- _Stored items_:
•••••
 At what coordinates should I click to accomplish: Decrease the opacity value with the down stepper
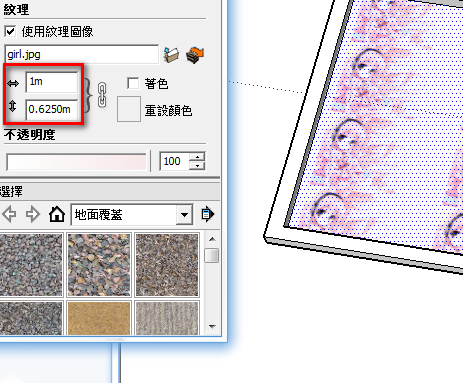(x=197, y=165)
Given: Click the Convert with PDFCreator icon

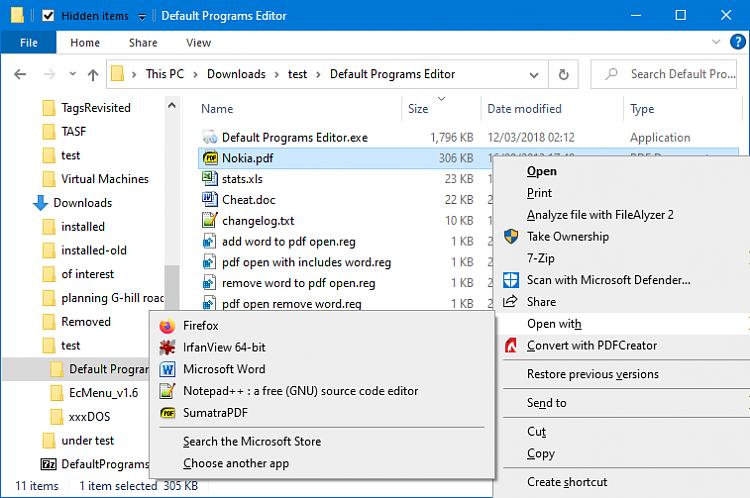Looking at the screenshot, I should (511, 346).
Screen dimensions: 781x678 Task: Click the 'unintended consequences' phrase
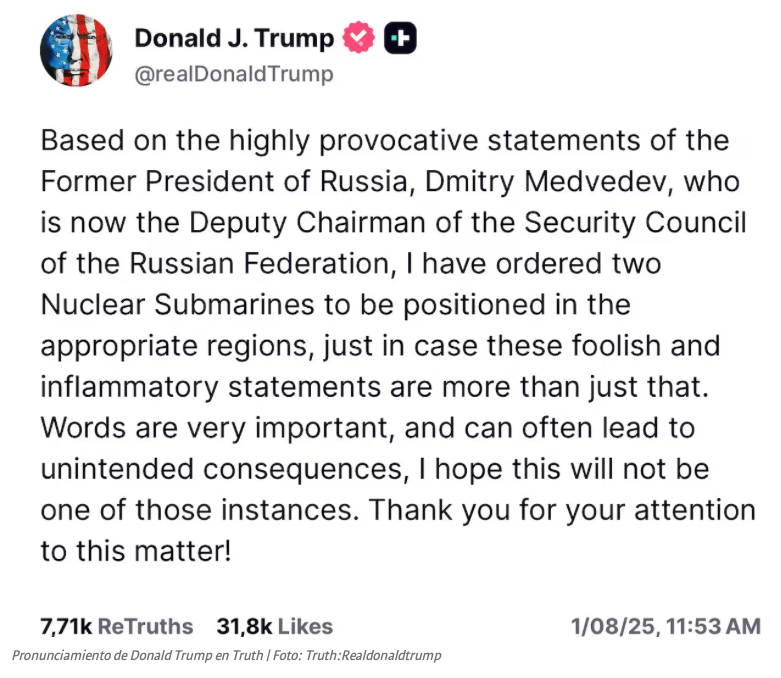pos(222,470)
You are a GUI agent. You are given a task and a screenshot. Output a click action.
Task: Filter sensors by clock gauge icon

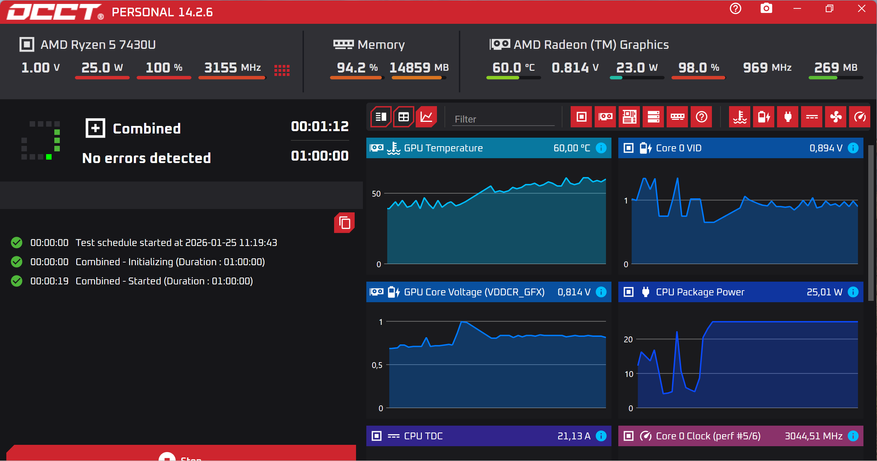(x=860, y=117)
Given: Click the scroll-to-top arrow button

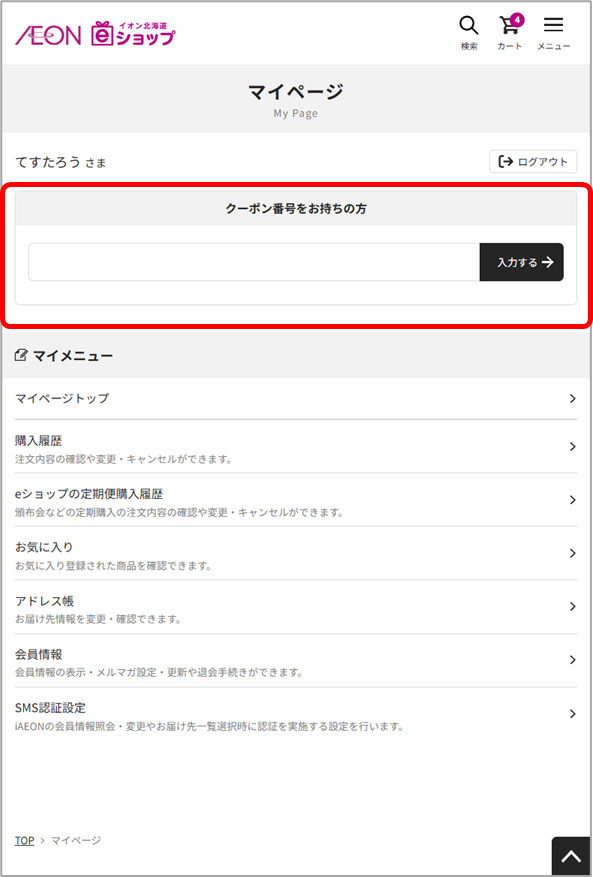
•••••
- _TASK STATEMENT_: Repeat all the records exactly, images excluded.

- _ANSWER FOR THE TASK_:
 At what coordinates should I click to accomplish: Decrease the opacity value with the down stepper
(x=197, y=165)
Given: Click the Convert with PDFCreator icon

Looking at the screenshot, I should (511, 346).
Screen dimensions: 781x678 Task: Click the 'unintended consequences' phrase
pos(222,470)
You are a GUI agent. You are given a task and a screenshot. Output a click action.
Task: Filter sensors by clock gauge icon

(x=860, y=117)
Given: Click the scroll-to-top arrow button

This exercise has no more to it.